I don't think that's necessarily true, just having a high risk tolerance works as well. I also think you underestimate the amount of evidence present -- e.g. in most organizations the next-year budget is a variation on the previous year's budget.
Yes, of course. That's why, for example, risk management is an important part of doing business but is not normally a big part of doing science...
Risk tolerance is a good, possibly more correct, way of looking at it. Actually most executives probably have a mixture of risk tolerance and strong priors.
Some businesses can get away with only relatively low-risk, safe decisions and focus on efficient operations. However, I think the majority of businesses, especially newer and growing ones, can't get away with this consistently or for a long time. And most businesses simply don't have that long a life, period.

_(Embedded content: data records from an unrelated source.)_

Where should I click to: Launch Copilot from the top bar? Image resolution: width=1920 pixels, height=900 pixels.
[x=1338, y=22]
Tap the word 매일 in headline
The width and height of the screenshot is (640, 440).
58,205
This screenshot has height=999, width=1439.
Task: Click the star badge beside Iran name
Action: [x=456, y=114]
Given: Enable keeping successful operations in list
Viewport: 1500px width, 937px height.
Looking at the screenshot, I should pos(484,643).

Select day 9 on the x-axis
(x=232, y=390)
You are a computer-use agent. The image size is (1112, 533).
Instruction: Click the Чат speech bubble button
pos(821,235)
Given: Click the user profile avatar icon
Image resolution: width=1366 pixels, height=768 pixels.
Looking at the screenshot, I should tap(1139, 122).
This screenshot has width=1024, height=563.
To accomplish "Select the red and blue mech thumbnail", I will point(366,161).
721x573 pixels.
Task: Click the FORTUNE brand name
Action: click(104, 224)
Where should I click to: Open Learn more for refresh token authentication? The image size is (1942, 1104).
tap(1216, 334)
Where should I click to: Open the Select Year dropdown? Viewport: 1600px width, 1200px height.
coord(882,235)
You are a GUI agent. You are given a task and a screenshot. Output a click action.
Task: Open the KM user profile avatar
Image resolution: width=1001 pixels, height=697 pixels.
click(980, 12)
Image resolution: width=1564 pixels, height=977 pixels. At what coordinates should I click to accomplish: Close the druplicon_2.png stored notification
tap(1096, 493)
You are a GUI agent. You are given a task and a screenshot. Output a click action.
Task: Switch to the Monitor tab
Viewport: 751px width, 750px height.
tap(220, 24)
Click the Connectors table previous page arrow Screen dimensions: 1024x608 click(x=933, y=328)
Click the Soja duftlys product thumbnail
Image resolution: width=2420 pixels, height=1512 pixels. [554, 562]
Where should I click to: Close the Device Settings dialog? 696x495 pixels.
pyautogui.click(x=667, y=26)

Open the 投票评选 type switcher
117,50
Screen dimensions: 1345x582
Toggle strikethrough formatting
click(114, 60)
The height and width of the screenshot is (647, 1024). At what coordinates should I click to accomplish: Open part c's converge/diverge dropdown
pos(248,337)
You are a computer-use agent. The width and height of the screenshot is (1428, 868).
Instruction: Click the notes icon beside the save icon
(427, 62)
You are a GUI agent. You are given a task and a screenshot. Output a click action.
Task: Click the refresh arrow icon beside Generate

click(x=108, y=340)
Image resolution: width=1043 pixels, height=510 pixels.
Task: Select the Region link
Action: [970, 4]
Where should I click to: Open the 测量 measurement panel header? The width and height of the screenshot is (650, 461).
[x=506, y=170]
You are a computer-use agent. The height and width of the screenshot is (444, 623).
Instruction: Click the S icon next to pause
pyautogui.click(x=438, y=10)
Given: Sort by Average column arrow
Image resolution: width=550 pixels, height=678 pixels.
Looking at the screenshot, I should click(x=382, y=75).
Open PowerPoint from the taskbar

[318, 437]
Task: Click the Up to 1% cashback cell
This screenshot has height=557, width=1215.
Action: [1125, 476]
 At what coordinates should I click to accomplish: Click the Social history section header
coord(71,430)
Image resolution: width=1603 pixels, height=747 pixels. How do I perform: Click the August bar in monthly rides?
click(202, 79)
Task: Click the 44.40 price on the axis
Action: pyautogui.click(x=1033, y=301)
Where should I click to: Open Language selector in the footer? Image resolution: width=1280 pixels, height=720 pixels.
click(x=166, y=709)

Setting a budget based off last years' when your revenue is growing 50%+ YoY won't work well.
What I was thinking of more specifically is that something like setting a budget can be defined as a rigorous optimization problem, but with highly uncertain parameters (marginal return on investment from various units of the business). Any decision made implies a combination of prior over those values and risk tolerance.
If you treat budgeting as an optimization problem, you need forecasts, not priors.
I would also suspect that real-life business budgets will be hard to set as "rigorous optimization problems" because in reality you have discontinuities, nonlinear responses, and all kinds of funky dependencies between different parts of the budget.